=== RECORDS PROVIDED ===

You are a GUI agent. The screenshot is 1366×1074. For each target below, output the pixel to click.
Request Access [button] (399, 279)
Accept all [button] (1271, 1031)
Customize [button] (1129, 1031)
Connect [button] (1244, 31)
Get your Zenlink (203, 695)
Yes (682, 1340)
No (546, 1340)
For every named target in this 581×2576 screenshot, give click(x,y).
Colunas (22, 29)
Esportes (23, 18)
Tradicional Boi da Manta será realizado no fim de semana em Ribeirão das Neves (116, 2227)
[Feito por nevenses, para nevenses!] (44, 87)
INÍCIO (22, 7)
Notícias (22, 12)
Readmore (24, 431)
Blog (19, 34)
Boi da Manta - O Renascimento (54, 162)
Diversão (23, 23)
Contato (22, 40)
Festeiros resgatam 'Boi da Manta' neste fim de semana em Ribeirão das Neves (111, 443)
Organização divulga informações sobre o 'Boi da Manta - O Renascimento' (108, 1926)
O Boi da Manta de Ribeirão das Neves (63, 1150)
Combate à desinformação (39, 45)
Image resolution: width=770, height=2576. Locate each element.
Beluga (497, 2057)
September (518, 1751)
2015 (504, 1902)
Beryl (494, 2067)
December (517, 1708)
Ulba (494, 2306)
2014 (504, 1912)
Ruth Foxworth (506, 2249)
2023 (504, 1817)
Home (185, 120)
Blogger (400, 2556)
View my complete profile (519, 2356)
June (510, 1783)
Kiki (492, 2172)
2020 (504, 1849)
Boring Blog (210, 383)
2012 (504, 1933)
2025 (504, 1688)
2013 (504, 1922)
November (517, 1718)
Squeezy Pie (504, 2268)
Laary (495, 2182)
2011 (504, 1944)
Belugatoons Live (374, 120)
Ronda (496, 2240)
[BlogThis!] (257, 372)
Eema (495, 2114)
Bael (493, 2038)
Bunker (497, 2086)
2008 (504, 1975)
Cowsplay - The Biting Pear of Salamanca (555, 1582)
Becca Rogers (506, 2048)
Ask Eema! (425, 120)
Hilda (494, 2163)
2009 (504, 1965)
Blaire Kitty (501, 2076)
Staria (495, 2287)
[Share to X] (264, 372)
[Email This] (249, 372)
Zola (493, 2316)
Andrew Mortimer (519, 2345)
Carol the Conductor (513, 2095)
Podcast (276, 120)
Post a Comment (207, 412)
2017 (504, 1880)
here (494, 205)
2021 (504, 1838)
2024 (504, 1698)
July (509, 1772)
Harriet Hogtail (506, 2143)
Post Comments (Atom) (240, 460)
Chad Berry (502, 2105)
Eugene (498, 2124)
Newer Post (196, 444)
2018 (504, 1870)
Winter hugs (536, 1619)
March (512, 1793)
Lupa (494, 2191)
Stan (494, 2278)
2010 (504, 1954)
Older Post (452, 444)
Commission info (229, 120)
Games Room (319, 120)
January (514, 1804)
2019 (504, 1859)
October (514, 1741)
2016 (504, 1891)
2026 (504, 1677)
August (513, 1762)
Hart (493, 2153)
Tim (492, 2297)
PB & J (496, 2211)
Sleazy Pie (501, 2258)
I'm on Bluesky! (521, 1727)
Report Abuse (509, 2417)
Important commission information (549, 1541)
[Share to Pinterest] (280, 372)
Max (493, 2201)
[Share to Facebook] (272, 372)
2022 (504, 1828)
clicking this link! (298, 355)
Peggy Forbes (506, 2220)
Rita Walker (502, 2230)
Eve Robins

===

• **WHAT YOU WILL DO**:
In the records above, the line with "Boring Blog (210, 383)" marks the start and the line with "[Share to X] (264, 372)" marks the end; copy that stretch exactly, both lines included, and nothing else.

• **EXPECTED ANSWER**:
Boring Blog (210, 383)
2012 (504, 1933)
2025 (504, 1688)
2013 (504, 1922)
November (517, 1718)
Squeezy Pie (504, 2268)
Laary (495, 2182)
2011 (504, 1944)
Belugatoons Live (374, 120)
Ronda (496, 2240)
[BlogThis!] (257, 372)
Eema (495, 2114)
Bael (493, 2038)
Bunker (497, 2086)
2008 (504, 1975)
Cowsplay - The Biting Pear of Salamanca (555, 1582)
Becca Rogers (506, 2048)
Ask Eema! (425, 120)
Hilda (494, 2163)
2009 (504, 1965)
Blaire Kitty (501, 2076)
Staria (495, 2287)
[Share to X] (264, 372)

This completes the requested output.